The Forest Service has been involved in helping with the 2015 Alpine World Ski Championships from the very start of planning for this event. Forest Supervisor Scott Fitzwilliams serves as a member of the Organizing Committee.
What is the Forest Service role at this event? The White River National Forest is the most visited forest in the nation with over 12 million visitors from around the world coming to the Forest every year. Three million of those visitors can be found on the ski slopes of 12 ski resorts permitted on the Forest. As stewards and managers of the land used by the ski resorts and the public we have a responsibility to provide a safe environment where visitors can have the best recreation experience possible on their public land. Our motto used in social media for this event is #itsallyours.

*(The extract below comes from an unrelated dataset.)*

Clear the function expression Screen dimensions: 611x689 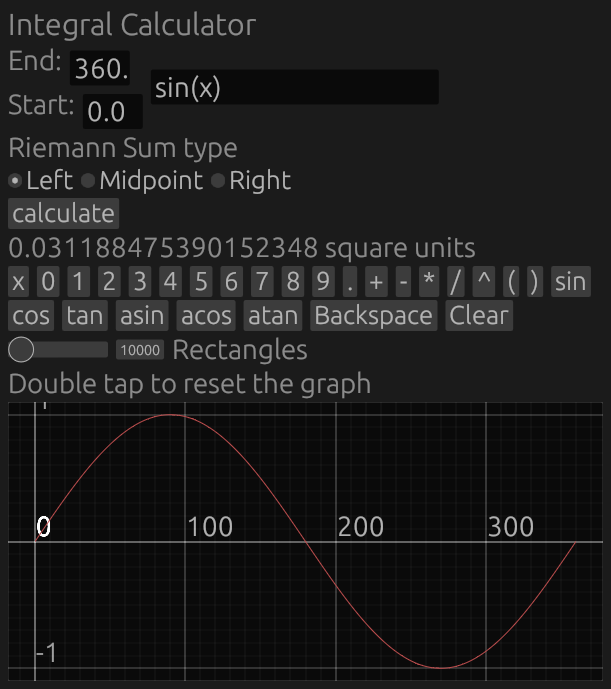click(479, 316)
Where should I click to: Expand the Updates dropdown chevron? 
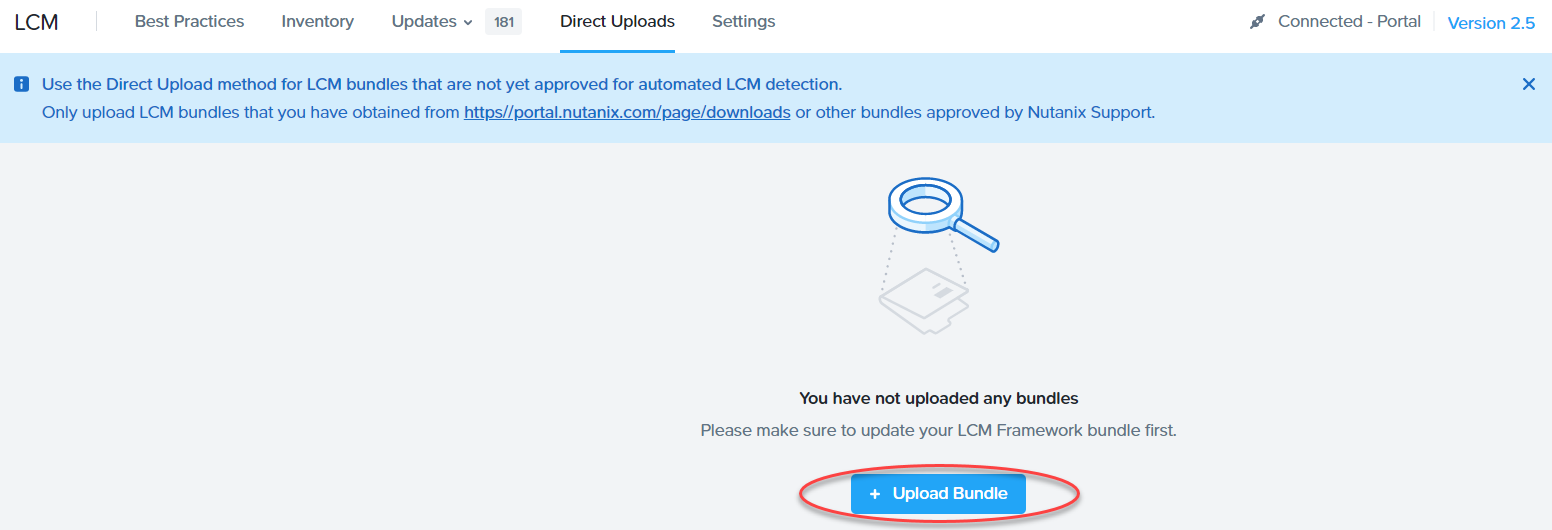[x=468, y=22]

For public engagement, we have three teams per day, plus our Forest Service core team with Snow Rangers and other staff from across the United States assisting the Forest during this important event. One team works on both Vail and Beaver Creek at mid-mountain (Mid-Vail and Spruce Saddle) and is active in public education and outreach, youth engagement while serving as ski hosts. One team each day is based at the event stadium to act as Forest greeters, assisting guests and supporting the Vail Valley Foundation as overall hosts.

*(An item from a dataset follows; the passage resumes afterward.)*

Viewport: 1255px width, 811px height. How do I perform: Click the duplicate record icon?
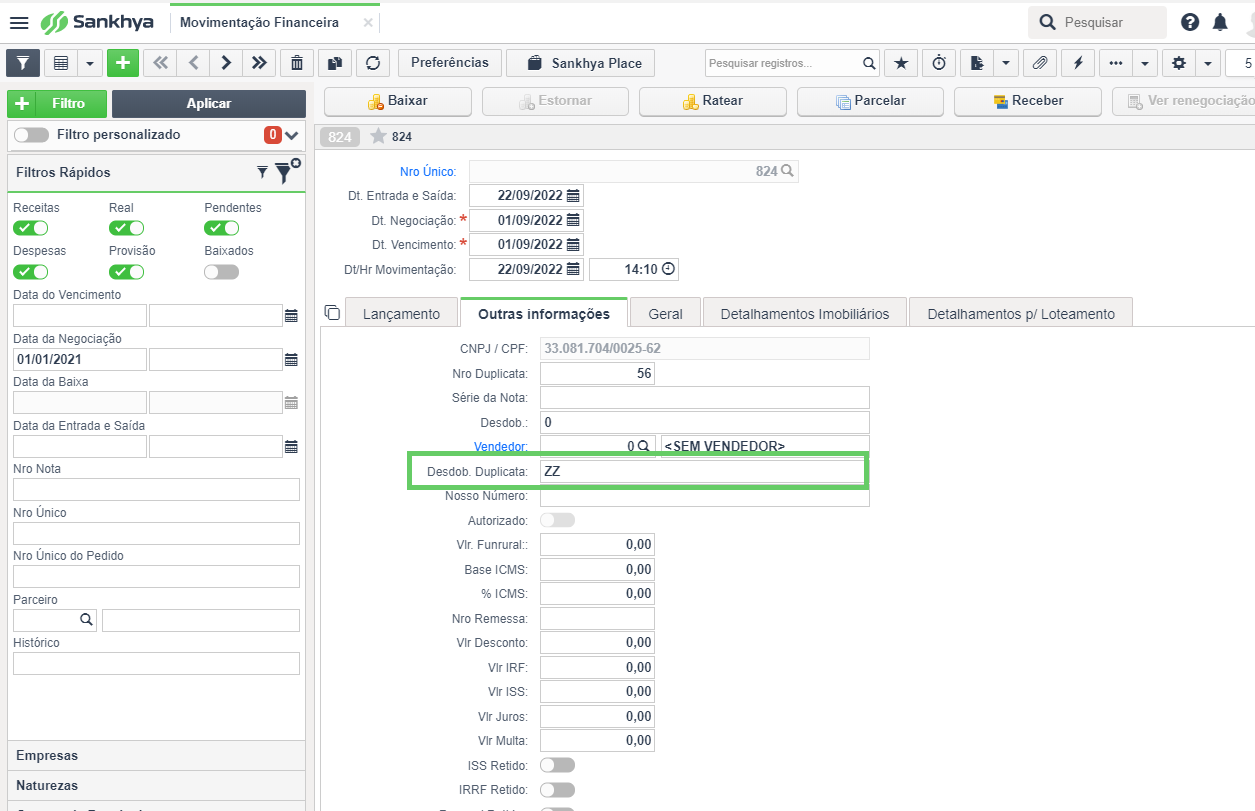pyautogui.click(x=335, y=63)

Each day, we have a minimum of 18 people on the mountain: six at Vail, six at Spruce Saddle (Beaver Creek) and six at the stadium. In addition, we have a two person media team, three person planning and operations team and two staff for ceremonies.
Behind the scenes we have a presence at the Emergency Operations Center where the External Affairs desk is staffed as liaison with the Joint Information Center to help get accurate and timely information to those attending the event.
Also during the event we have an important role in operations and law enforcement as part of the Public Safety Command. Staff is present as core members of the Unified Command at the Event Command Post. There are also three teams of Forest Service Law Enforcement Officers in the field, patrolling on skis as they serve as public safety ambassadors teaching “if you see something say something.” Their engagement with the public helps people understand the Forest Service stewardship of our public lands.